== ABOUT THIS EXERCISE ==
Determine the number of lines below that contain the string "computer", and state only that number.

== LISTED RECORDS ==
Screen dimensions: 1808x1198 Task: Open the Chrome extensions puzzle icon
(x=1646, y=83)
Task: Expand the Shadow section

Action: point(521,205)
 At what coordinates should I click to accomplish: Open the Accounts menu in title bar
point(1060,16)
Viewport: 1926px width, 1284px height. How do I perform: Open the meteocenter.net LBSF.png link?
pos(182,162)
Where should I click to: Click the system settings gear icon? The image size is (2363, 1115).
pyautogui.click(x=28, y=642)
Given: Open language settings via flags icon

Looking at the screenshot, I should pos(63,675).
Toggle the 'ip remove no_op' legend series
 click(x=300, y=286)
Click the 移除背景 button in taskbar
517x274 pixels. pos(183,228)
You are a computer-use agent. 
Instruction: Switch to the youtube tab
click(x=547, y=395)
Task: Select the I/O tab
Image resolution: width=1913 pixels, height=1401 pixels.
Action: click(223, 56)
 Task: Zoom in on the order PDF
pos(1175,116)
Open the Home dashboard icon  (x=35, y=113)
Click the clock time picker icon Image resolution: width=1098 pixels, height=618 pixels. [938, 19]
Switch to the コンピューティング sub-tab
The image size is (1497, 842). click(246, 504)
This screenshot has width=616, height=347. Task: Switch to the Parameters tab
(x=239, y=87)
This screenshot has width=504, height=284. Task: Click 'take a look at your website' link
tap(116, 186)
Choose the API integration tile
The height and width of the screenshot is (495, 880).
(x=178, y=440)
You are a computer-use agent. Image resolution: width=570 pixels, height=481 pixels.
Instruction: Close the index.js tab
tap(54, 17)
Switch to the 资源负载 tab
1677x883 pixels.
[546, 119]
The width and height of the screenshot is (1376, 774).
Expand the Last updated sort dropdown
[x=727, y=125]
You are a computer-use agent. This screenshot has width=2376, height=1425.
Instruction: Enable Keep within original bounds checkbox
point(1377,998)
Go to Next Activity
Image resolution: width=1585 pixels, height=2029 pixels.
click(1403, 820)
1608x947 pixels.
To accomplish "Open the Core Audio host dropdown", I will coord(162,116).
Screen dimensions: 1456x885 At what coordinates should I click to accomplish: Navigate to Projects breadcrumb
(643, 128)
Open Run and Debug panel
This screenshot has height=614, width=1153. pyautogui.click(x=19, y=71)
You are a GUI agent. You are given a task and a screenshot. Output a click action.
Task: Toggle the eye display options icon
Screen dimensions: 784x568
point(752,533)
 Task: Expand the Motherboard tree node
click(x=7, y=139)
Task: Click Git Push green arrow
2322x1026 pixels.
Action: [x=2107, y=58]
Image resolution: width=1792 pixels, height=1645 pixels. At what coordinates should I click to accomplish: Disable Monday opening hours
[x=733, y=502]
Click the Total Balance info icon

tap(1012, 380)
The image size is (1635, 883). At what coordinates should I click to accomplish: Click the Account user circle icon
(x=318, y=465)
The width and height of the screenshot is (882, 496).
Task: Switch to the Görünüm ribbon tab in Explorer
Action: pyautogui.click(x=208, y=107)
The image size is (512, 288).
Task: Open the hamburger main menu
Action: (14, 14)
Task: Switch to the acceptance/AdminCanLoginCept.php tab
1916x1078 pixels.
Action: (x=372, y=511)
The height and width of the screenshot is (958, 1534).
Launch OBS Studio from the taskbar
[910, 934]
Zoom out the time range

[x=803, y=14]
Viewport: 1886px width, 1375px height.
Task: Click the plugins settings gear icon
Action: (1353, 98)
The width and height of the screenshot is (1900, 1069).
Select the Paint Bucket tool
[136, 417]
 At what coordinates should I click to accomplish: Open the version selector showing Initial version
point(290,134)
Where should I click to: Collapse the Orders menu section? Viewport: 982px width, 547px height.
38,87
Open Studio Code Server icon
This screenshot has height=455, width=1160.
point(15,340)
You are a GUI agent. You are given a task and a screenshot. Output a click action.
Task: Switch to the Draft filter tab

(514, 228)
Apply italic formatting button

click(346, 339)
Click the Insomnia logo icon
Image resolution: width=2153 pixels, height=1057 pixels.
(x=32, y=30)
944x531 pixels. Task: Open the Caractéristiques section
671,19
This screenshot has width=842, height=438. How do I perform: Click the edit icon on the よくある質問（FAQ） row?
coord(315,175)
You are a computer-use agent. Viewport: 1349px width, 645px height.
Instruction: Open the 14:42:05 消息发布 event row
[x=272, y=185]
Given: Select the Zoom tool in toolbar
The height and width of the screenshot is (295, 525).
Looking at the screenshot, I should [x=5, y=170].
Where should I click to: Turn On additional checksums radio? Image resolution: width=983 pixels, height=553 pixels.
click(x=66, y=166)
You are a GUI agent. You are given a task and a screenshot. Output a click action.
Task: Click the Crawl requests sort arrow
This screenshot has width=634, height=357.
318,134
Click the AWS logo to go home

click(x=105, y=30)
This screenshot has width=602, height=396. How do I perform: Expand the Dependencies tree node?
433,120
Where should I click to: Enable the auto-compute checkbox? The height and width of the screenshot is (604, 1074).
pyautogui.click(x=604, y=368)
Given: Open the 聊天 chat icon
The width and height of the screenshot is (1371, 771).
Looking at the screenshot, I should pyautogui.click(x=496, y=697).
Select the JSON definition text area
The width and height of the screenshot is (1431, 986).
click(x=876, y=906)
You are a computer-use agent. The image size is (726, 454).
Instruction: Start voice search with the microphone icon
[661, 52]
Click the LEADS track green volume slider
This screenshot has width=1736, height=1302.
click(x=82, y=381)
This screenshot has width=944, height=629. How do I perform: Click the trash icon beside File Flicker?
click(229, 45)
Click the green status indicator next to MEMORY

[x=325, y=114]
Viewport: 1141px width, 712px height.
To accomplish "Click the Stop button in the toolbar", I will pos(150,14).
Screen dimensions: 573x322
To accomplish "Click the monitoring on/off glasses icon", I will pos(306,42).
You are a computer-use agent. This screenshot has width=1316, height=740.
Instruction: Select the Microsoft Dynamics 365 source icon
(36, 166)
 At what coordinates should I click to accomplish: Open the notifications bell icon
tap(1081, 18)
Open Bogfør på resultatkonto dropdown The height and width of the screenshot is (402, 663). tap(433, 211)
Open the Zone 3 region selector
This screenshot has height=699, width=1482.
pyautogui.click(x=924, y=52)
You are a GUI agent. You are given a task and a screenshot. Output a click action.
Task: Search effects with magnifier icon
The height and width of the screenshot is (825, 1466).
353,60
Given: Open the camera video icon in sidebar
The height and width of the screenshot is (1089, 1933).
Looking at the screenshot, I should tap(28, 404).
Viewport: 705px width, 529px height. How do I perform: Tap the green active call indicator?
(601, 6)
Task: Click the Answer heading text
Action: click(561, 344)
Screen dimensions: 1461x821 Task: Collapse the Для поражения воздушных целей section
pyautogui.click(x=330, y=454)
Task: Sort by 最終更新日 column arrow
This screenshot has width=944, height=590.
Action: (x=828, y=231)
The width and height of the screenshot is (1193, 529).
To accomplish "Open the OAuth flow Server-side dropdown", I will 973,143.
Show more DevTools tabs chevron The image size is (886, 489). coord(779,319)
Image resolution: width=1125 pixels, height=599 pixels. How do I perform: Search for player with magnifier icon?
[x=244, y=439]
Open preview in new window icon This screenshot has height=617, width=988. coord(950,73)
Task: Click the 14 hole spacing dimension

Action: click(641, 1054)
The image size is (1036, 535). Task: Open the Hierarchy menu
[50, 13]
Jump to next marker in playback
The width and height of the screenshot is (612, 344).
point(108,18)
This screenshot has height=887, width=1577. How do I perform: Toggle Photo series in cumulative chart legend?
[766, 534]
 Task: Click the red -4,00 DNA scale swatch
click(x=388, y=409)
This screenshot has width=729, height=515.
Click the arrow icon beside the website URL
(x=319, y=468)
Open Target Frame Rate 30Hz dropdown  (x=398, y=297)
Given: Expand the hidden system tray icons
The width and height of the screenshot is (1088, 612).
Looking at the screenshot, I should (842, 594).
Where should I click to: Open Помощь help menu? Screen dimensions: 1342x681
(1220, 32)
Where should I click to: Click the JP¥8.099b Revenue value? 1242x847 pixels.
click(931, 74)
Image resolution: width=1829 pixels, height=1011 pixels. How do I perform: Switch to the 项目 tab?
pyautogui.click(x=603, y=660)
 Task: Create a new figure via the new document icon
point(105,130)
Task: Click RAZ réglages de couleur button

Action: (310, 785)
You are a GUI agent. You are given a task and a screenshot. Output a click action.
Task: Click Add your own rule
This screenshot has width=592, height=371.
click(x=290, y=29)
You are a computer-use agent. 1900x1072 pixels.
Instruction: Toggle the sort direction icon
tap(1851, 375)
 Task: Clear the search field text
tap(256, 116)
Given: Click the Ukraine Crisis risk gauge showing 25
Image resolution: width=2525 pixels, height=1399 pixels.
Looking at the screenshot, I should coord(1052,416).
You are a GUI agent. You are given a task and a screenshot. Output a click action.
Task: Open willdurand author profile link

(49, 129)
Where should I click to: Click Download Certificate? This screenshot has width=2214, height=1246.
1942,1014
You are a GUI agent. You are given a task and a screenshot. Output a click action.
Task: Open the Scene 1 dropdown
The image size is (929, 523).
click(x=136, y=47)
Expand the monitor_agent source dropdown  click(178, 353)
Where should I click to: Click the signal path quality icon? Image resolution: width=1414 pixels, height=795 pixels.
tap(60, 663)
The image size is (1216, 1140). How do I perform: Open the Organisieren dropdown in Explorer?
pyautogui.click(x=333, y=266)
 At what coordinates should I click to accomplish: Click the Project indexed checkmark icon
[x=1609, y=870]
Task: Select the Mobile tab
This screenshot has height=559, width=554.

== EXERCISE SOLUTION ==
7